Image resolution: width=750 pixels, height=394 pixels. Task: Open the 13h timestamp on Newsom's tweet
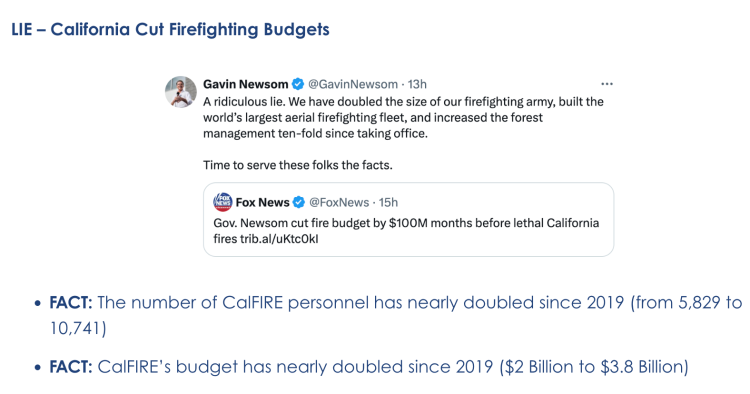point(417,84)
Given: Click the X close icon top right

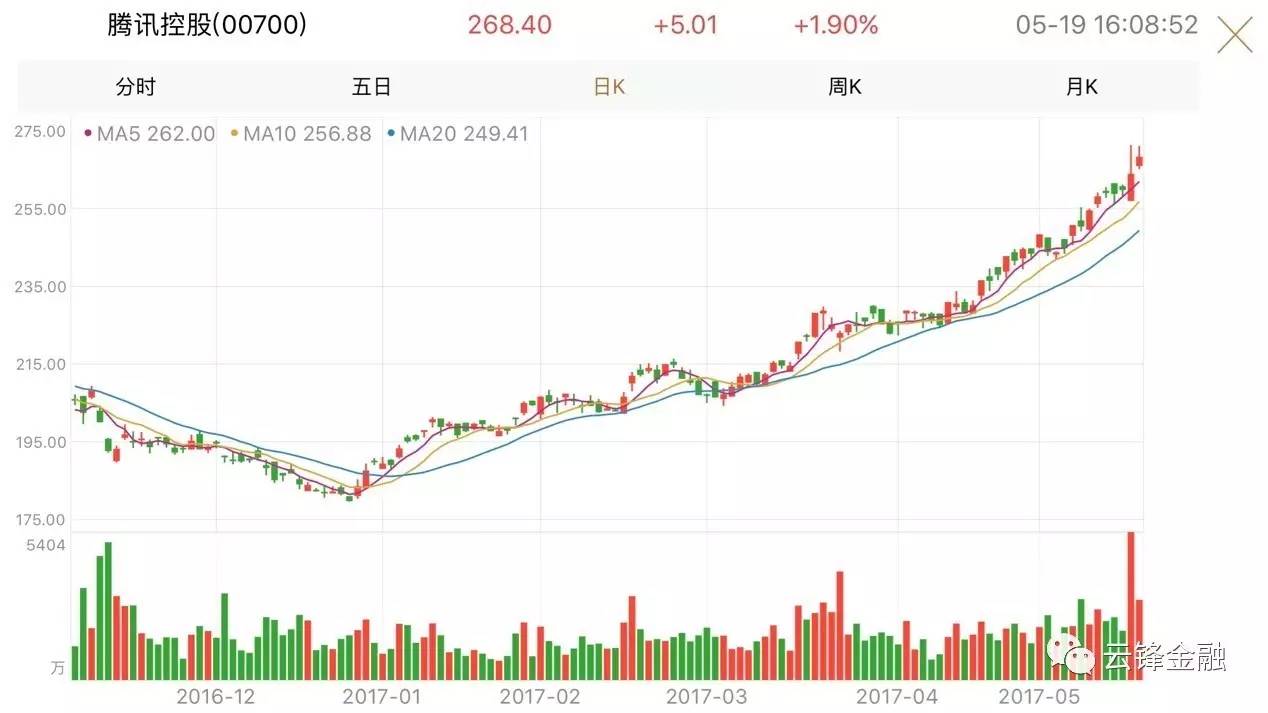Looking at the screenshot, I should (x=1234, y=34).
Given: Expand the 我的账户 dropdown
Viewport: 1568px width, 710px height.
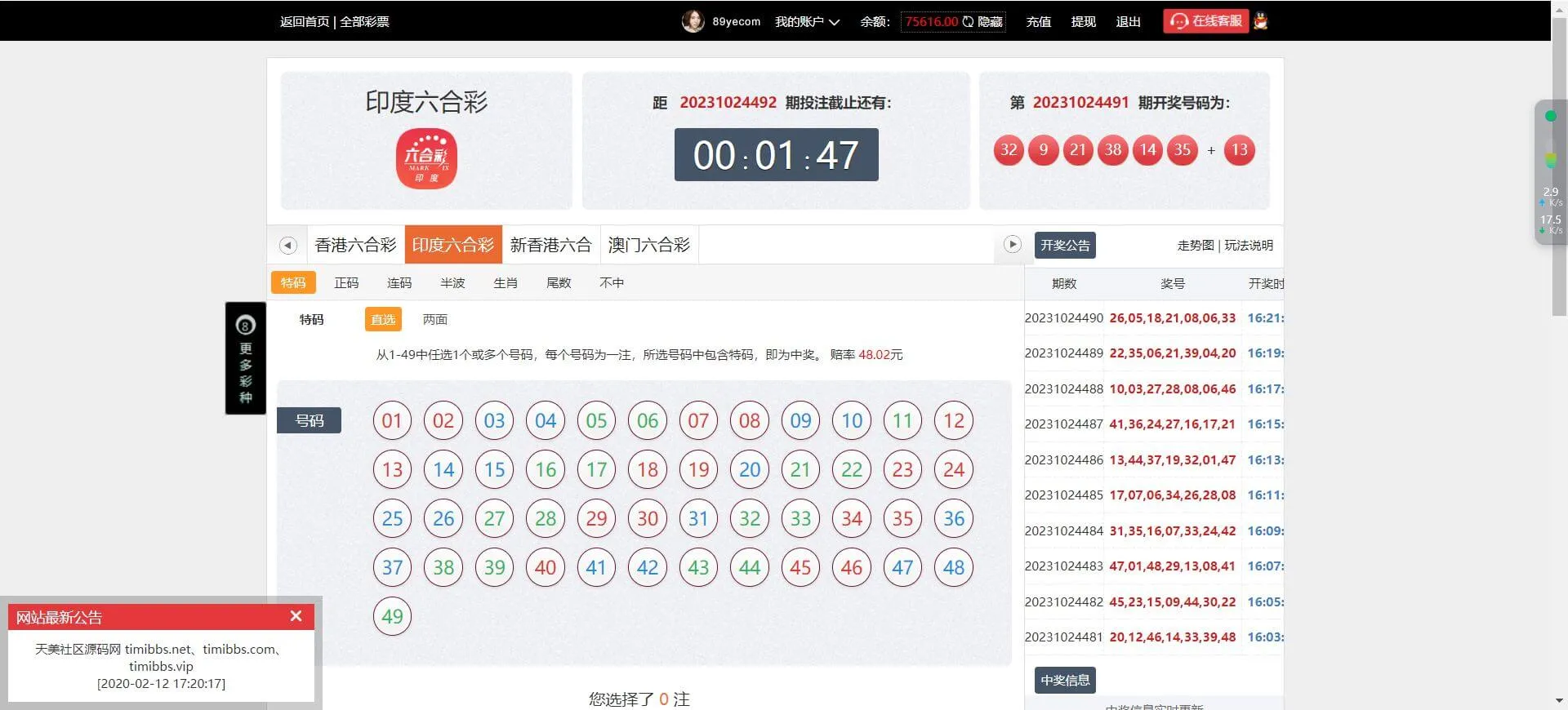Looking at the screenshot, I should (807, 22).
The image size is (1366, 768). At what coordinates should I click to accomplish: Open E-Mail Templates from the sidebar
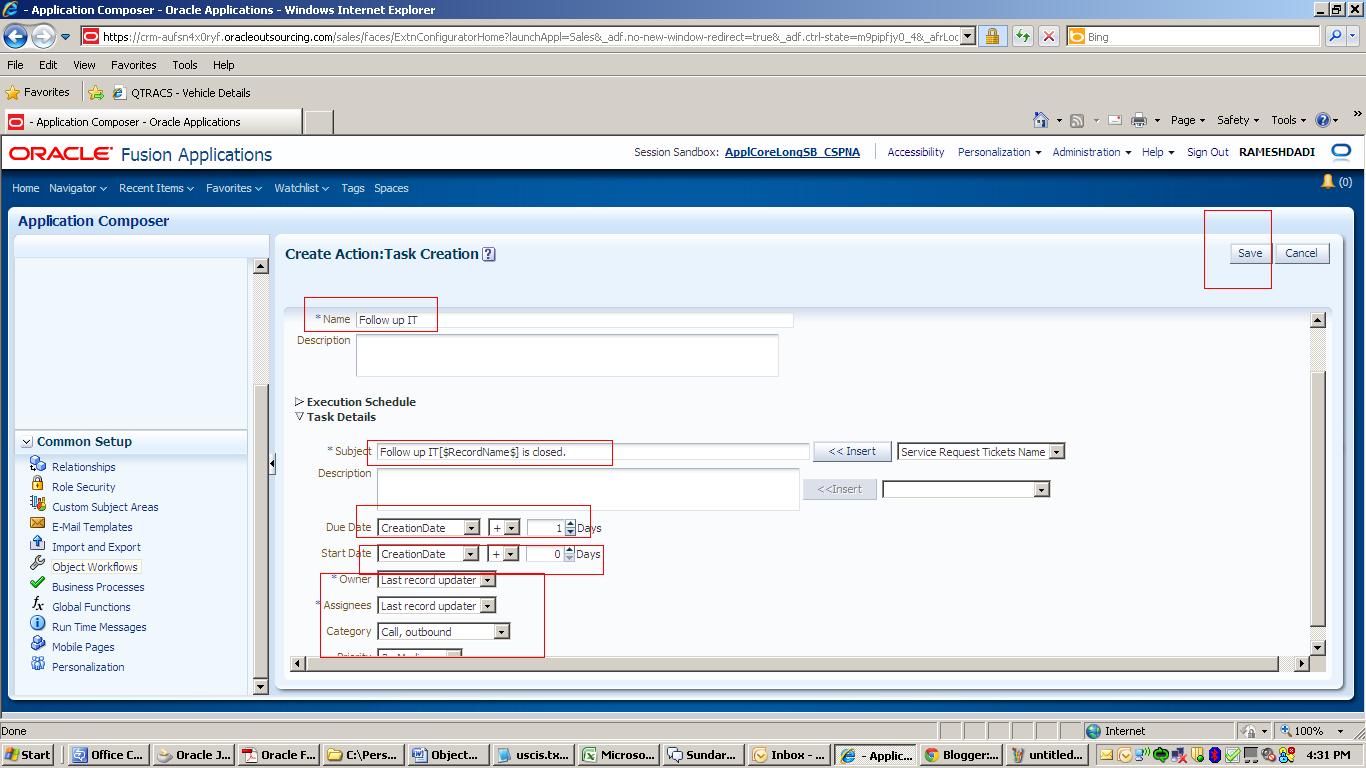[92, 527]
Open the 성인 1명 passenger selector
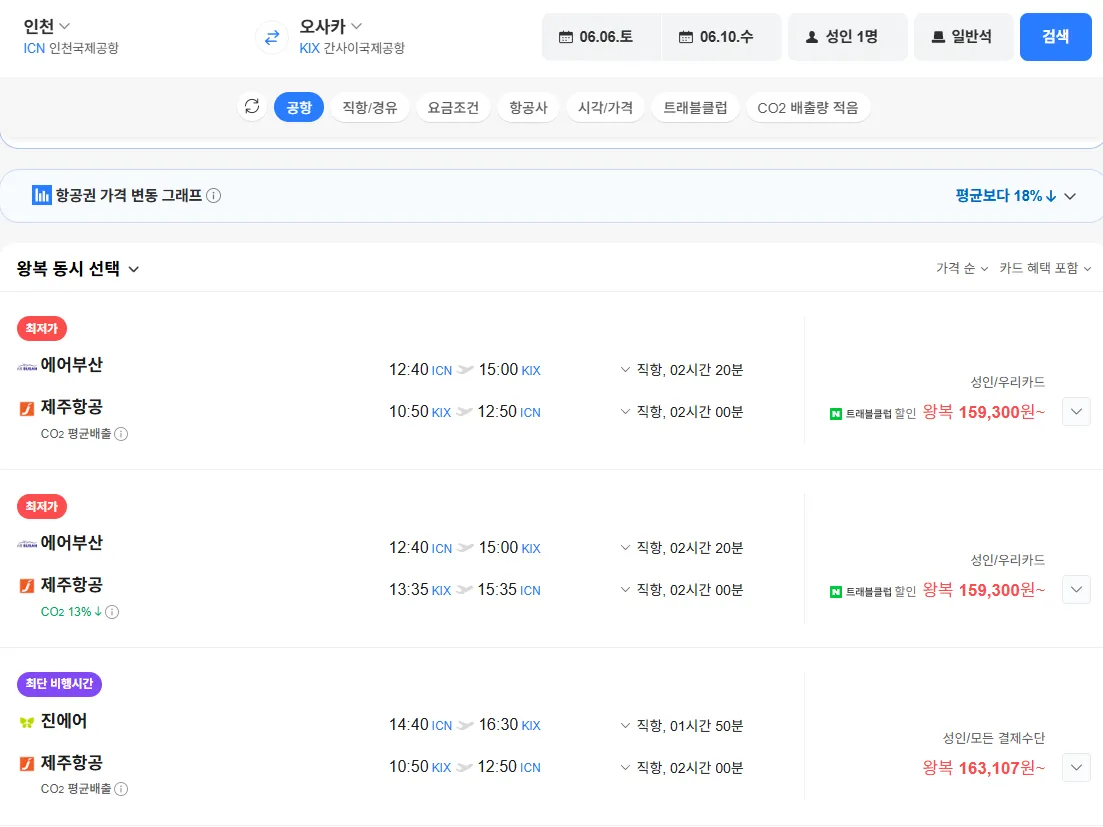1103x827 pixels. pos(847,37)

# Your instructions:
Starting with the line containing "Viewport: 1568px width, 710px height." and ending with the last line of the records above, write out each line exactly; no pictures.

# Solution:
Viewport: 1568px width, 710px height.
Looking at the screenshot, I should (807, 22).
The image size is (1366, 768). At what coordinates should I click to accomplish: Open E-Mail Templates from the sidebar
[92, 527]
Open the 성인 1명 passenger selector
1103x827 pixels. pos(847,37)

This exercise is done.